The Ducktown Basin Museum is located in Polk County at the southeastern corner of Tennessee. The museum documents and interprets the copper mining history of the state. Located on the grounds of the former Burra Burra Mine Company overlooking the town of Ducktown, the museum preserves key elements of the area’s industrial archaeology in addition to documenting the environmental destruction associated with underground and surface mining and the smelting process.
Copper mining in the “Copper Basin” dates to the 1840s; a reproduction of the Hiwassee smelter stack (circa 1850) is on the west side of Tennessee Highway 68. Julius E. Raht became the leading manager of the various Copper Basin companies prior to the Civil War. While the conflict stopped mining in 1863, postwar production soared. From 1865 to 1878, over 24 million pounds of copper were taken from underground mines while fifty square miles of the basin were stripped of timber in order to build underground mines and fuel local smelters.

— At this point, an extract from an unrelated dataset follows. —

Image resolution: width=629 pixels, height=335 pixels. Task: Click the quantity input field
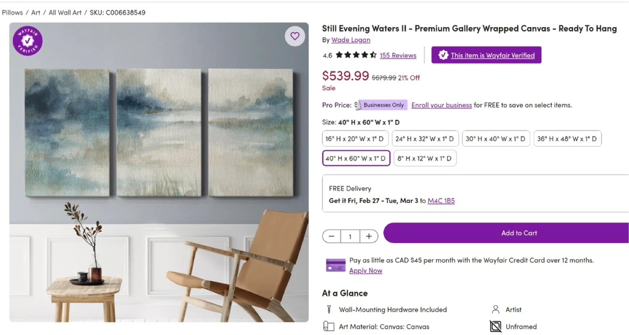[x=350, y=237]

The next era of sustained growth and expansion came in the late 1890s when the newly formed Tennessee Copper Company sank a giant underground shaft at its Burra Burra mine in 1899. By the time the company closed Burra Burra mine in 1959, over 15.6 million tons of copper ore had been extracted. The company maintained a surface mining office at Burra Burra until 1976, and copper mining continued in the Basin until 1987. The Ducktown Basin Museum interprets the remnants of the Burra Burra works, including ten buildings located on seventeen acres as well as the only surviving mine headframe in Tennessee. Due to their significance in the state’s mining history, the Burra Burra mine properties and large portions of the towns of Ducktown and Copperhill are listed on the National Register of Historic Places.